AUTOart: Engine cover opens on dogleg hinges, and stay up using the hidden metal prop rod. Engine has good detail, with some wiring, warning stickers, and lots of detail painting. Engine looks to be a separate piece. The cam cover looks especially realistic. However, the “Nissan” banner on the cam cover is way too small. One thing I have to mention, is that AUTOart even flocked the underside of the engine cover, kudos to AUTOart for this and also making the prop rod.
Kyosho: Engine cover opens on doglegs as well, but they’re smaller than the AUTOart’s. Cover stays up once open. Engine is a separate piece, and has amazing detail. There’s more wiring present, along with better definition of the various parts. However, the cam cover isn’t nearly as well made as the AUTOart and looks very plasticky. The “Nissan” banner is correctly sized, but the colour and texture make it look a bit toyish. The underside of the engine cover is also flocked like the AUTOart, with one big difference. The Kyosho goes as far as to recreate the words “Skyline” on the flocking! Now that’s some detail! However, the Kyosho doesn’t come with the prop rod like the AUTOart, which was slightly disappointing.
Advantage Kyosho: A very good effort from AUTOart, but Kyosho just one-ups them almost every step of the way. Words etched in flocking still boggle my mind…

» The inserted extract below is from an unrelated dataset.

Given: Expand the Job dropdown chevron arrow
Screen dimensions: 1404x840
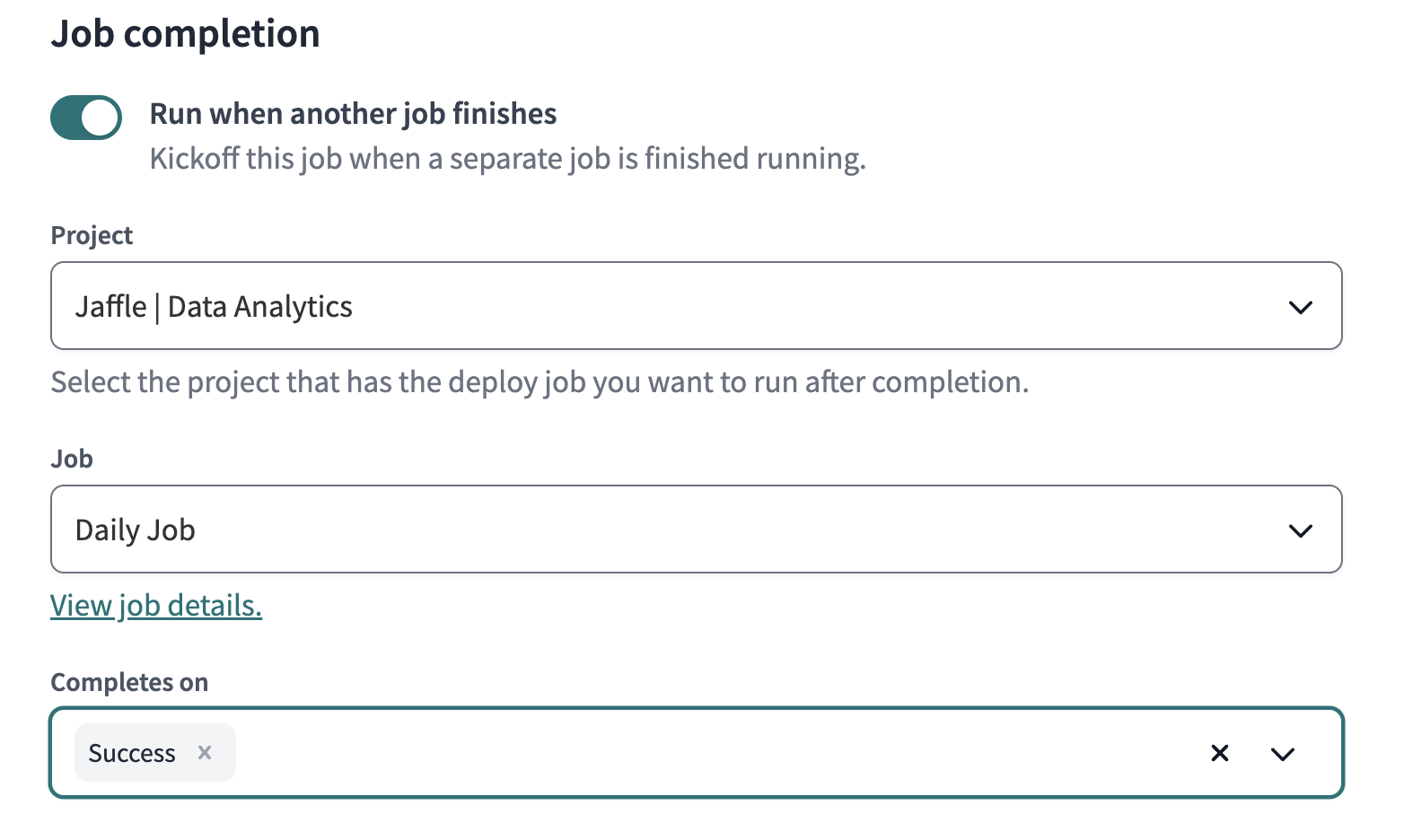Looking at the screenshot, I should coord(1300,530).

AUTOart: The interior is very well made. Starting from the dash, the dials are represented by stickers, but are very convincing. The rest of the dashboard and the center console are very well detailed, all buttons/knobs/vents are molded and detail painted. Even the little analog clock to the right of the steering wheel is represented. The pedals look a bit big, and the gas pedal is silver, which I believe is inaccurate. The seats are coated with a Alacantra feel material and looks great, but the seatbacks seem a tad thin. The seat controls are replicated as well. The rear seats are made of the same velvety material as the front seats and are coloured correctly as well. All seats have fabric seatbelts with separate buckles. Doors open on small realistic hinges, with no wobble when open. Door sides are very detailed, and you can see the 3D door handles and various buttons and speakers! Looking at both sides’ door sides, I noticed that both sides are different. The passenger side has an extra grab handle. This is accurate to the 1:1 as well. Kudos to AUTOart for not missing this detail. The whole interior is covered with rich, realistic carpet. The trunk opens on small doglegs, and stay up by itself. The trunk is nothing special though, just a nicely carpeted compartment.

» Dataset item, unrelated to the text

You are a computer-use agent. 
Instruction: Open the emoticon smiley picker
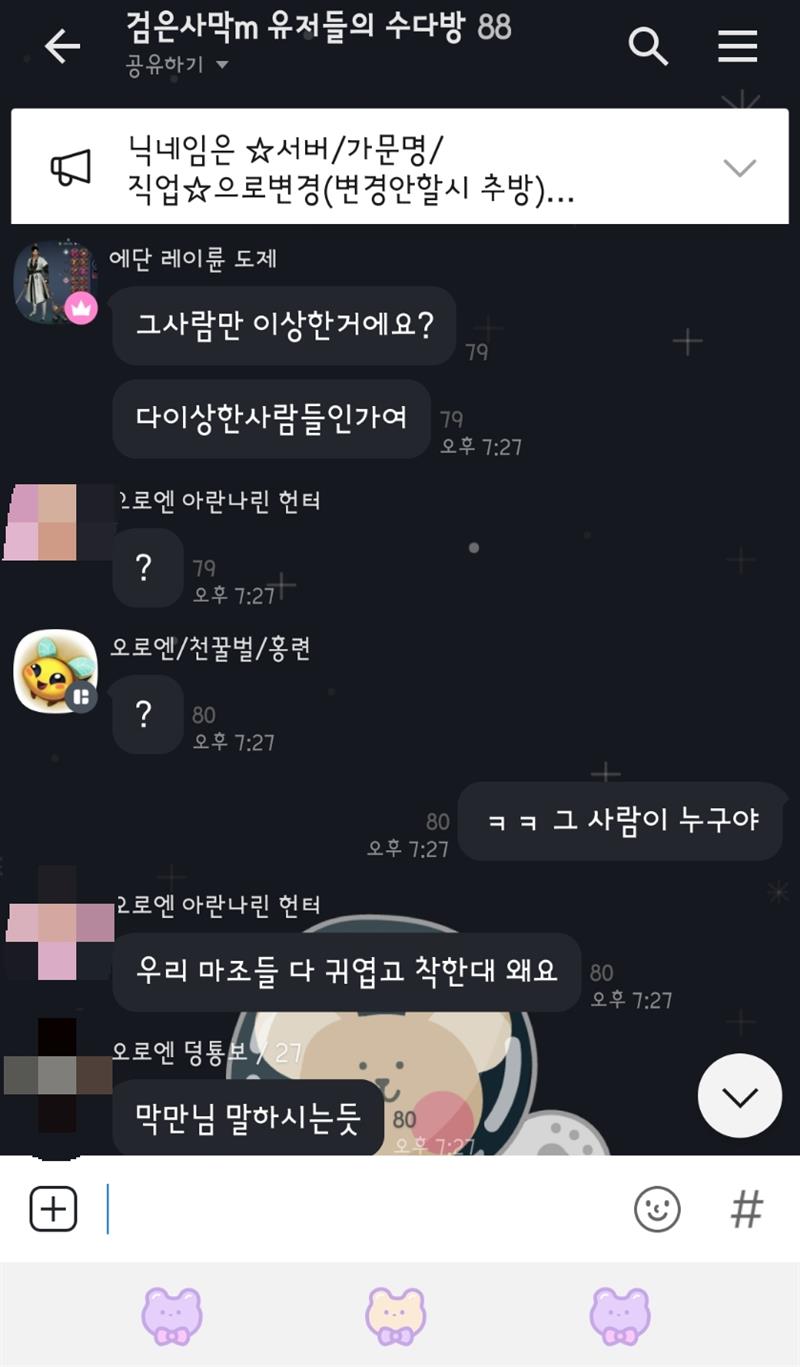pos(657,1210)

Kyosho: Interiors have always been Kyosho’s strong suit, and this one does not disappoint. Dials are replicated by one large sticker, which looks unrealistic. However, the rest of the dashboard makes up for this, with amazing detail molded, including the buttons/dials/stalks around the dash. The steering wheel is well detailed and padded, but looks boring since it’s all black. Pedals are well made and detailed, with the dead pedal modelled as well. Center console has good molded detail, with detail painting. The handbrake and gear shift levers are well detailed too. The seats are covered with Alacantra feel material. The most amazing thing about the seats, however, are the leather “stitchings” replicated on the seats. The front seatbacks even fold down. Seatbelts are fabric with photoetch buckles. The floor is covered with rich and realistic feeling carpet. Doors open on small discrete hinges, and no wobble when open. Door sides are well detailed, with great definition on the opening mechanism, and Alacantra material as the inserts. The speakers could be better detailed though. The trunk opens on small dogleg hinges and stays open. The trunk is covered with the same rich carpet as the interior. However, the bottom part actually comes out, revealing a spare tire!
Advantage Kyosho: Both interiors are well made, but the Kyosho has more working features. I had to choose Kyosho once I saw the spare tire replicated as well.